Work to be completed: Print out the entries from the line containing "Click the Location heading" through the last line, exactly, and print nothing else. Pictures are not copied.

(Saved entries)

= = = = =

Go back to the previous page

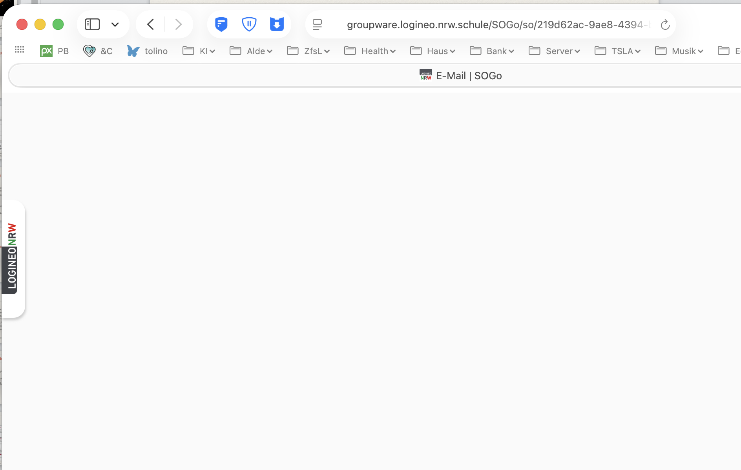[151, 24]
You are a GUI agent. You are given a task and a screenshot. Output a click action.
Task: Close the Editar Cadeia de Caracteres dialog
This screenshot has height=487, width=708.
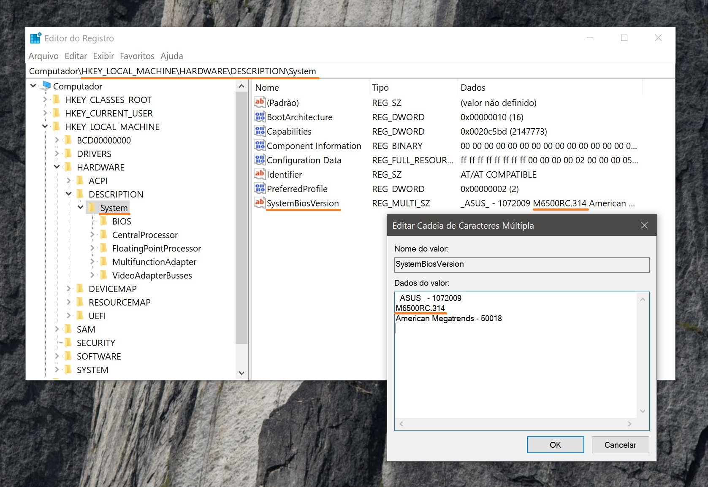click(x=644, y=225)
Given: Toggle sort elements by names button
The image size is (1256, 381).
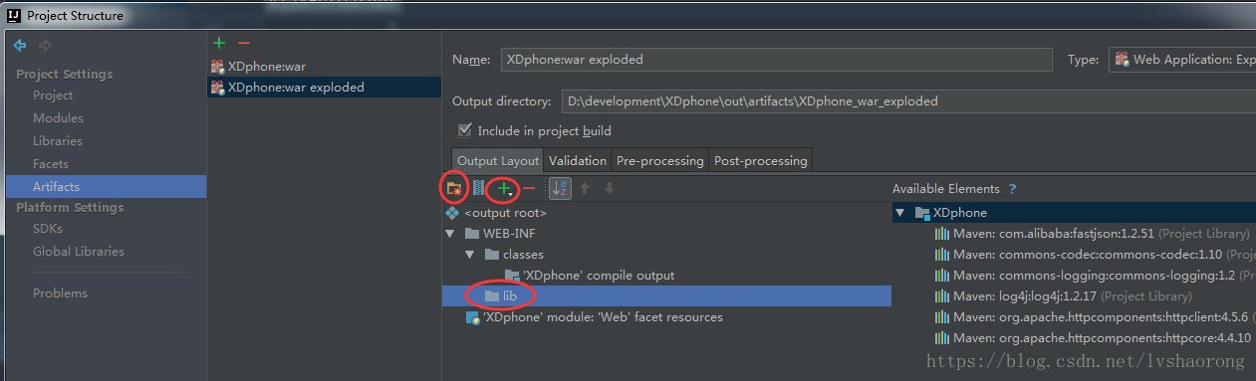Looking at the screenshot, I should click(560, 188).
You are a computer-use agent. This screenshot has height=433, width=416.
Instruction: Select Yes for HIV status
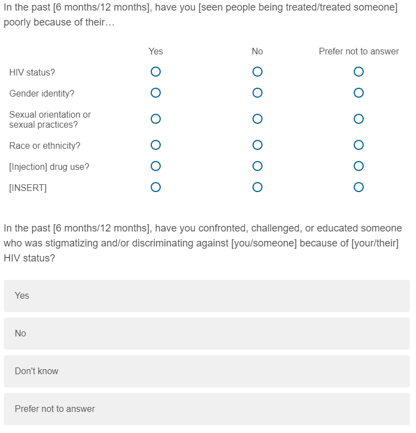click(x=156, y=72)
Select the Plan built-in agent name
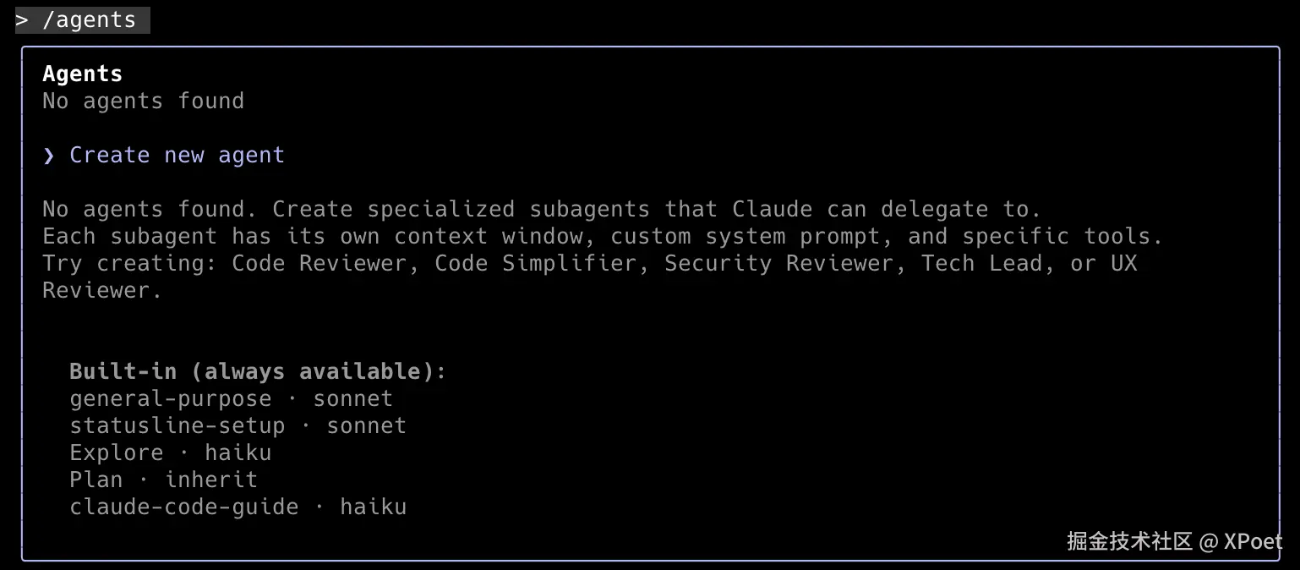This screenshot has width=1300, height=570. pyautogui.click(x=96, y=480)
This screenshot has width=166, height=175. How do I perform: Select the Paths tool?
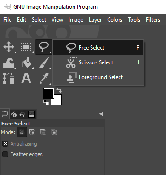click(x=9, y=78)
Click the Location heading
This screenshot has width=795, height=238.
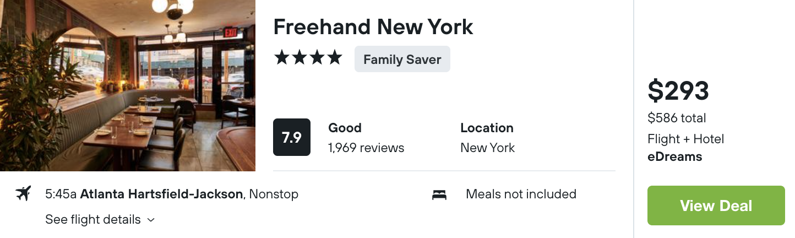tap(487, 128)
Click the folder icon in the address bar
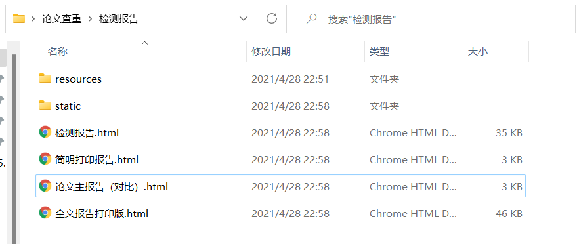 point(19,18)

= = = = =

Task solution:
Click the Location heading
This screenshot has width=795, height=238.
tap(487, 128)
Click the folder icon in the address bar
 point(19,18)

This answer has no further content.